The using is simply an instruction telling to use this schema to query the data instead of the default set in the registry.
Parameters:
- schema - A string parameter with the name of the schema to query.
The syntax is quite simple.
<Model>.query.using(<SCHEMA-NAME>).all()
This is not limited to the all()
at all, you can use any of the available query types
as well.
Example¶
Let us assume we have two different schemas inside the same database and those schemas have a table
called User
.
- The schema
default
- The one that is automatically used if no schema is specified in the registry. - The schema
other
- The one we also want to query.
import saffier
from saffier import Database, Registry
database = Database("<YOUR-CONNECTION-STRING>")
models = Registry(database=database)
class User(saffier.Model):
id = saffier.IntegerField(primary_key=True)
is_active = saffier.BooleanField(default=False)
class Meta:
registry = models
Now we want to query the users from each schema.
Querying the default
As per normal approach, the query looks like this.
User.query.all()
Querying the main
Query the users table from the main
schema.
User.query.using('main').all()
And that is it, really. Using its a simple shortcut that allows querying different schemas without a lot of boilerplate.
Using with database¶
Now here it is where the things get interesting. What if you need/want to query a schema but from
a different database instead? Well, that is possible with the use of the using_with_db
.
This is the part that makes a whole difference if you are thinking about querying a specific database using a diffent connection.
What does that even mean? Imagine you have a main database public
(default) and a database copy somewhere
else called alternative
(or whatever name you choose) and both have the model User
.
You now want to query the alternative
to gather some user data that was specifically stored
in that database where the connection string is different.
The way Saffier operates is by checking if that alternative connection exists in the extra
parameter of the registry and then uses that connection to connect and query to the desired database.
Warning
To use the alternative
database, the connection must be declared in the registry
of the
model or else it will raise an AssertationError
.
The way of doing that is by using the using_with_db
of the queryset. This is particularly useful
if you want to do some tenant applications or simply
connecting to a different database to gather your data.
Simple right?
Nothing like a good example to simplify those possible confusing thoughts.
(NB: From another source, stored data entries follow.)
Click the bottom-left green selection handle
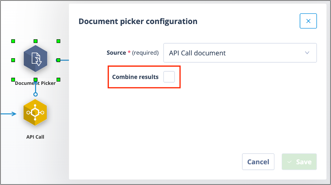This screenshot has width=331, height=185. [x=13, y=79]
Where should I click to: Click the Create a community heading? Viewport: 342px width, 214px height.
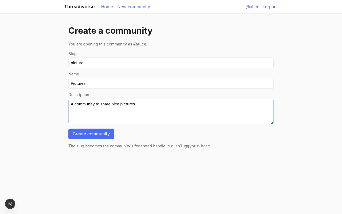point(110,30)
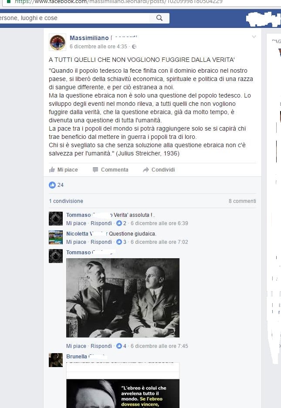Click the Condividi share arrow button
The height and width of the screenshot is (408, 281).
click(x=159, y=170)

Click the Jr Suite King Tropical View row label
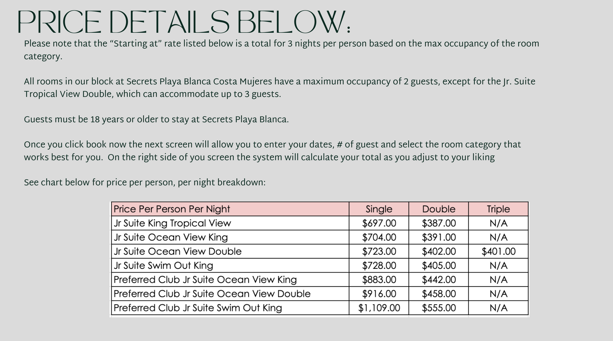click(x=172, y=223)
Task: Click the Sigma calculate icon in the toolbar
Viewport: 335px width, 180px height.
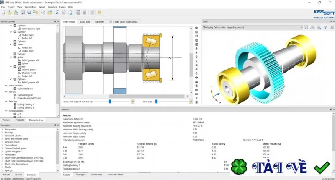Action: [57, 13]
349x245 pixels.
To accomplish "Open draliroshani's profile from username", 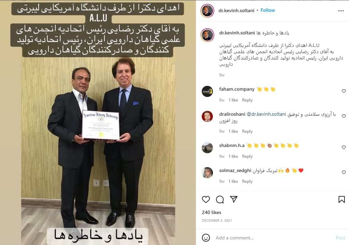I will click(x=232, y=114).
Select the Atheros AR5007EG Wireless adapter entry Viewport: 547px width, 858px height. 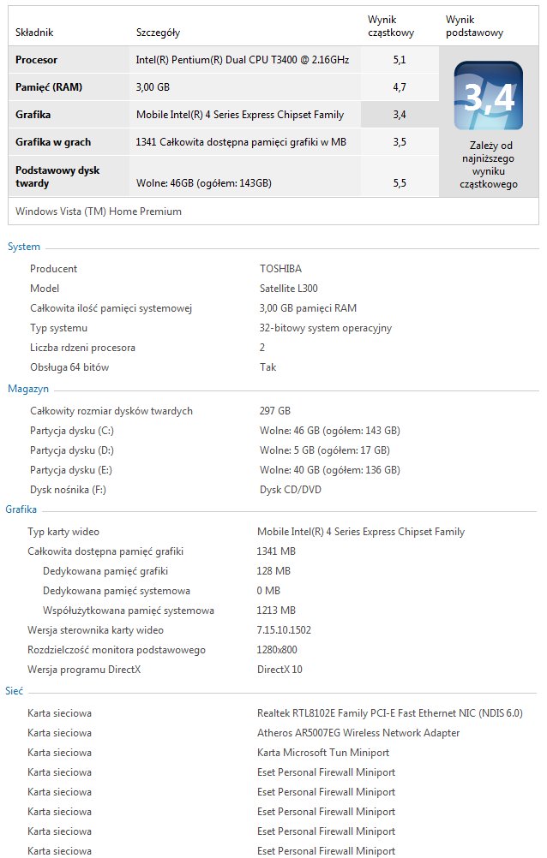pyautogui.click(x=358, y=733)
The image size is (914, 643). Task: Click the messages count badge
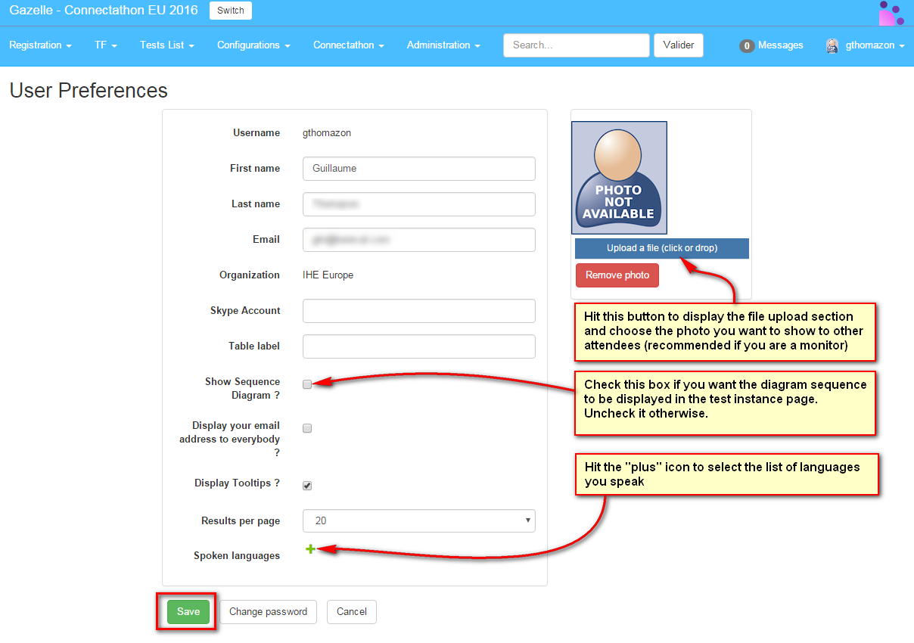click(x=747, y=46)
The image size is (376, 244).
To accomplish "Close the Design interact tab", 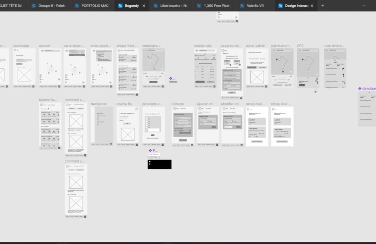I will pyautogui.click(x=312, y=6).
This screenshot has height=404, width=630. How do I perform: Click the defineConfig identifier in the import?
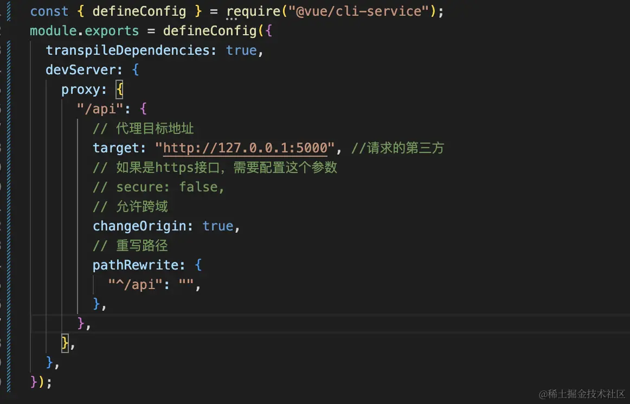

Let us assume we want to bulk_create
some users in the
alternative
database instead of the default
.
import saffier
from saffier.core.db import fields
from saffier.testclient import DatabaseTestClient as Database
database = Database("<YOUR-CONNECTION-STRING>")
alternative = Database("<YOUR-ALTERNATIVE-CONNECTION-STRING>")
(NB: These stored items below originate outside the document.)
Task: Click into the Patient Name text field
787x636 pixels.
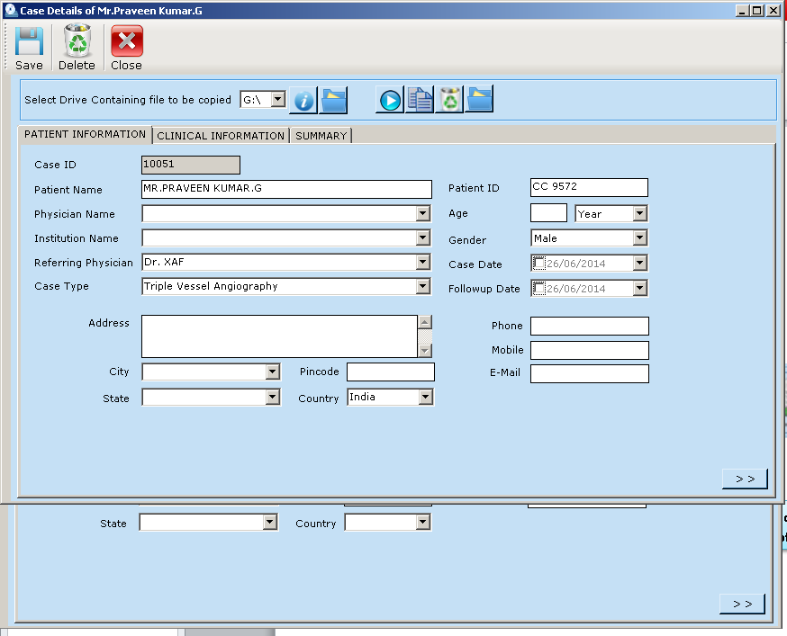Action: [x=286, y=189]
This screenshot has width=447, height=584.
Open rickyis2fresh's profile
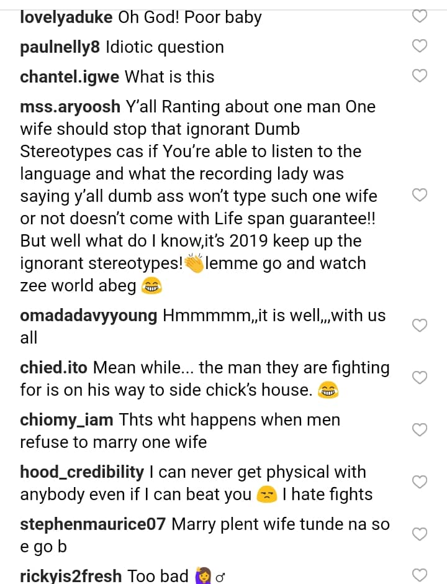tap(71, 576)
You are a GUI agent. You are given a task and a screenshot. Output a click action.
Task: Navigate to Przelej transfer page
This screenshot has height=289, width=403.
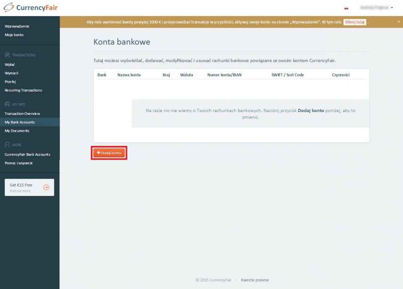10,81
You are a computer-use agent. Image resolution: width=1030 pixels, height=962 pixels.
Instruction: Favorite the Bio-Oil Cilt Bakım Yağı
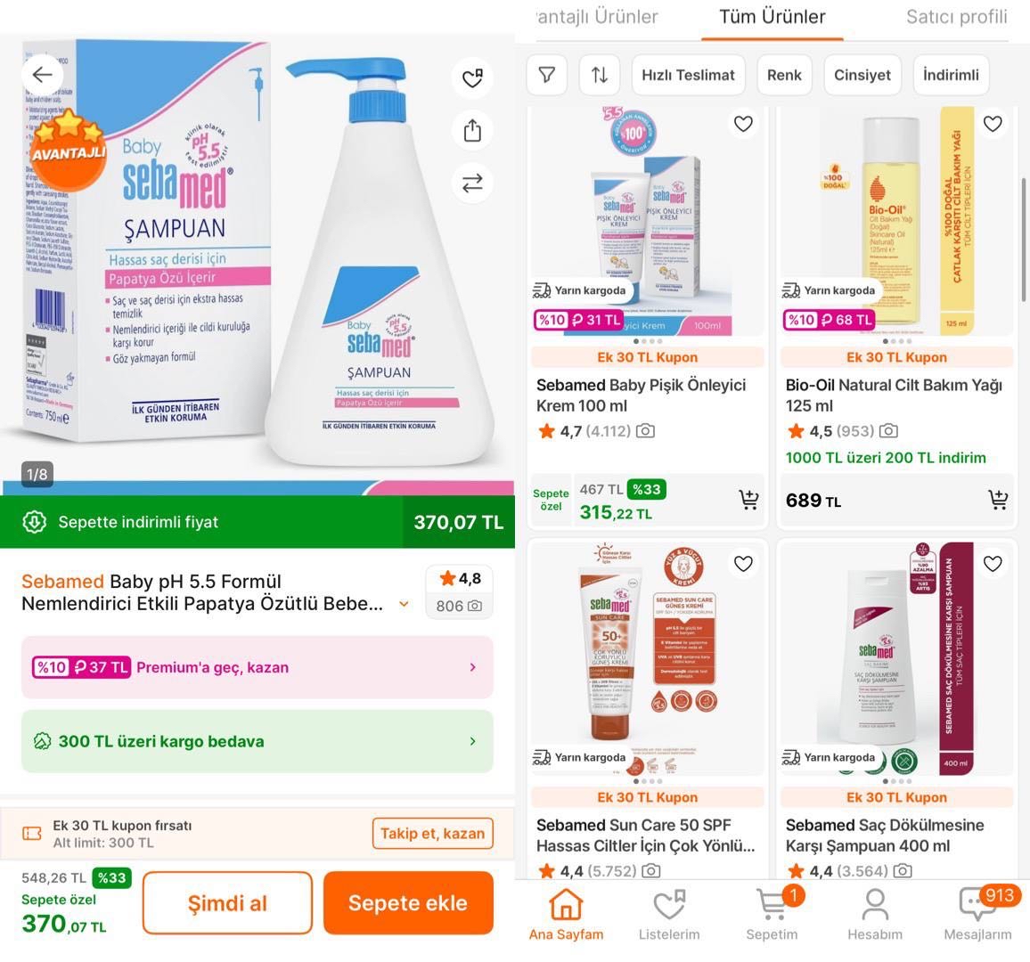click(x=993, y=124)
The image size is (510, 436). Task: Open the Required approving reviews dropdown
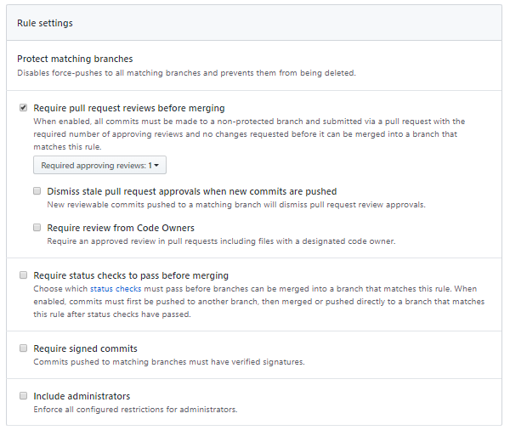[x=99, y=166]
models = saffier.Registry(database=database, extra={"alternative": alternative})
class User(saffier.Model):
id = fields.IntegerField(primary_key=True)
name = fields.CharField(max_length=255)
email = fields.CharField(max_length=255)
class Meta:
registry = models
As you can see, the alternative
was declared in the extra
parameter of the registry
of the
model as required.
Now we can simply use that connection and create the data in the alternative
database.
import saffier
from saffier.core.db import fields
from saffier.testclient import DatabaseTestClient as Database
database = Database("<YOUR-CONNECTION-STRING>")
alternative = Database("<YOUR-ALTERNATIVE-CONNECTION-STRING>")
models = saffier.Registry(database=database, extra={"alternative": alternative})
class User(saffier.Model):
id = fields.IntegerField(primary_key=True)
name = fields.CharField(max_length=255)
email = fields.CharField(max_length=255)
class Meta:
registry = models
async def bulk_create_users() -> None:
"""
Bulk creates some users.
"""
await User.query.using_with_db("alternative").bulk_create(
[
{"name": "Edgy", "email": "saffier@example.com"},
{"name": "Edgy Alternative", "email": "saffier.alternative@example.com"},
]
)
Did you notice the alternative
name in the using_with_db
? Well, that should match the name
given in the extra
declaration of the registry.
You can have as many connections declared in the extra as you want, there are no limits.
Using with activate_schema
¶
Warning
This feature is experimental and might be inconsistent with the intended results. Use it at your own discretion.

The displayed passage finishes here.